• _Texte fourni_:
==*==

9. Les dispositions citées ci-dessus ont le même objet que celles de l'article R. 111-21 du code de l'urbanisme dans sa version alors en vigueur, et posent des exigences qui ne sont pas moindres. Par suite, c'est par rapport aux dispositions du règlement du plan local d'urbanisme que doit être appréciée la légalité de l'autorisation d'urbanisme en litige. La commune de Marseille n'est en conséquence pas fondée à soutenir que le jugement serait, pour ce motif, entaché d'une erreur de droit.

10. Si ces dispositions n'imposent pas un mimétisme architectural et ne font pas obstacle à des projets d'architecture contemporaine comportant notamment des toits en terrasse, c'est sans erreur de droit que le tribunal administratif en a déduit que ces projets doivent toutefois par leur cohérence, leur volume et leur qualité architecturale, s'intégrer de manière harmonieuse dans leur environnement, respecter le rythme et l'ordonnancement de la séquence architecturale à laquelle ils appartiennent et ne pas être ainsi en rupture manifeste avec celle-ci.

11. Tout d'abord, il ne ressort pas des pièces du dossier soumis aux juges du fond que la construction projetée ne serait pas située en zone séquence architecturale remarquable SC. Par suite, le moyen tiré de ce que le tribunal administratif, en retenant que le terrain d'assiette du projet se situait dans un secteur classé par le règlement du plan local d'urbanisme comme séquence architecturale remarquable en catégorie C, aurait dénaturé les faits de l'espèce, qui manque en fait, ne peut qu'être écarté.

==*==

• _Consignes_:
1. Extrayez du texte fourni le passage compris entre « 10. Si ces dispositions » et « manifeste avec celle-ci. », bornes incluses.
2. D'après le texte fourni, dans quel secteur le tribunal administratif a-t-il situé le terrain d'assiette du projet ?

• _Données fournies_:
==*==

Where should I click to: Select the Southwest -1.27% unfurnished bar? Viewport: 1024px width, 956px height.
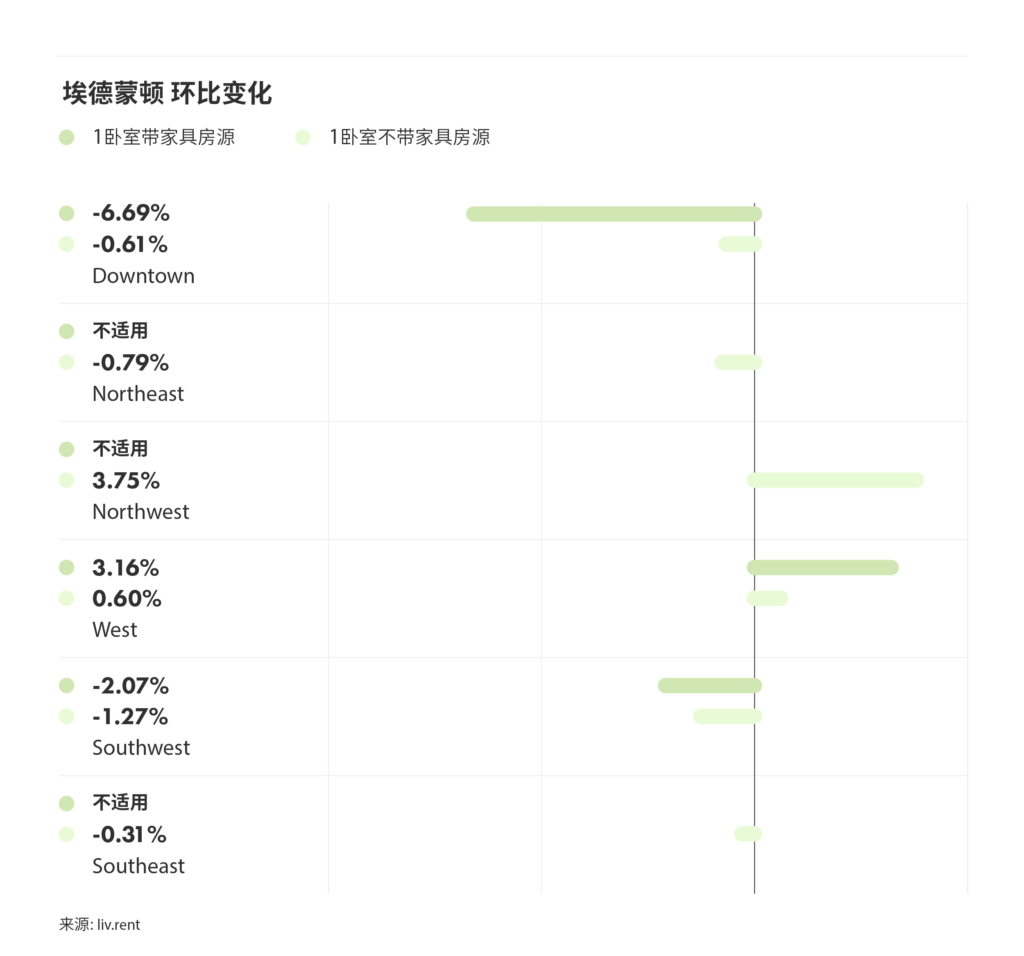point(728,716)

==*==

• _Corrigé des exercices_:
1.
10. Si ces dispositions n'imposent pas un mimétisme architectural et ne font pas obstacle à des projets d'architecture contemporaine comportant notamment des toits en terrasse, c'est sans erreur de droit que le tribunal administratif en a déduit que ces projets doivent toutefois par leur cohérence, leur volume et leur qualité architecturale, s'intégrer de manière harmonieuse dans leur environnement, respecter le rythme et l'ordonnancement de la séquence architecturale à laquelle ils appartiennent et ne pas être ainsi en rupture manifeste avec celle-ci.

2. Dans un secteur classé par le règlement du plan local d'urbanisme comme séquence architecturale remarquable en catégorie C.